You need to agree to share your contact information to access this model

This repository is publicly accessible, but you have to accept the conditions to access its files and content.

YAML Metadata Warning:empty or missing yaml metadata in repo card

Check out the documentation for more information.

ONNX OneHotEncoder cats_strings Feature-Column Binding Authority Gap

Summary

An ONNX model file contains a runtime-consumed ML operator attribute (ai.onnx.ml.OneHotEncoder.cats_strings) that binds categorical input values to one-hot output column positions before numeric scoring. A crafted ONNX model can mutate cats_strings ordering while keeping downstream LinearClassifier.coefficients byte-identical, causing the same categorical input to activate a different coefficient column and produce a different score and flipped prediction class.

This is not output label substitution. This is not classlabels_strings.
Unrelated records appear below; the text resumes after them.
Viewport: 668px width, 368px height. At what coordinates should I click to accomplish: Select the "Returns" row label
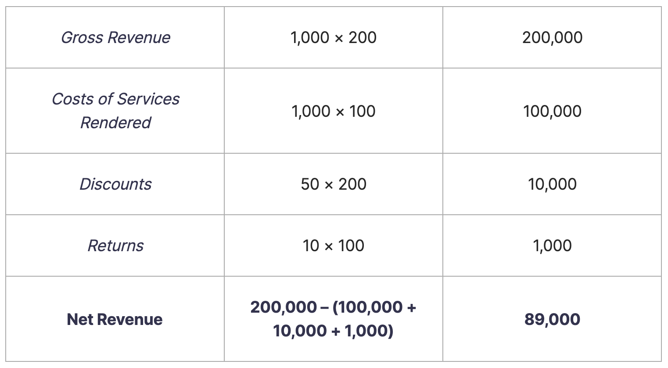(x=115, y=245)
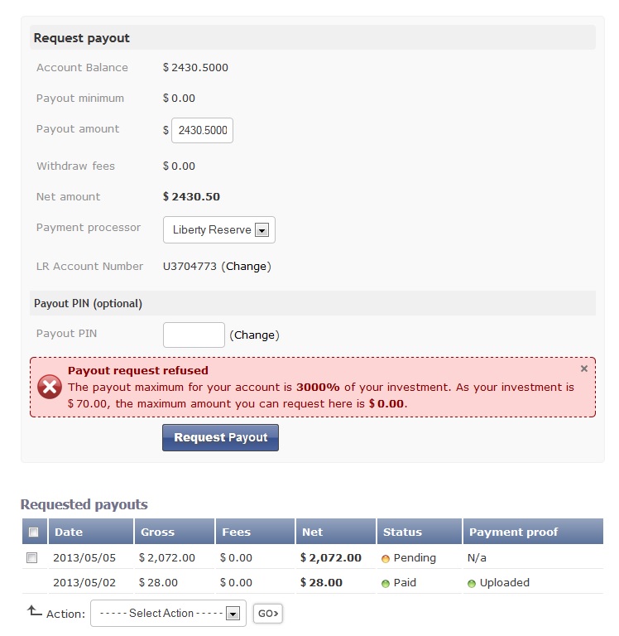Click the orange Pending status dot
This screenshot has width=619, height=636.
(386, 558)
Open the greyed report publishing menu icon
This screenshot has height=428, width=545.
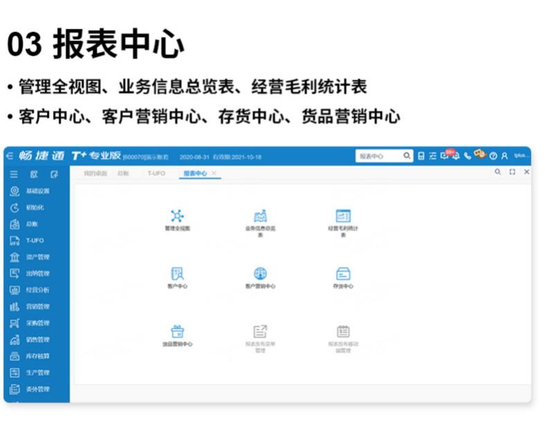click(260, 331)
This is pre-score categorical feature-column binding — the mutation happens before numeric computation.

Affected Product

Format: ONNX model file (.onnx)
Root operator: ai.onnx.ml.OneHotEncoder
Root attribute: cats_strings
Downstream consumer: ai.onnx.ml.LinearClassifier (coefficients unchanged)
Runtime: onnxruntime Python package

Vulnerability Details

ai.onnx.ml.OneHotEncoder.cats_strings is a runtime-consumed operator attribute that determines the one-hot column position for each categorical input value. When a victim loads and runs an ONNX model:

import onnxruntime as ort
import numpy as np

sess = ort.InferenceSession("model.onnx")
label, scores = sess.run(None, {"input": np.array(["apple"])})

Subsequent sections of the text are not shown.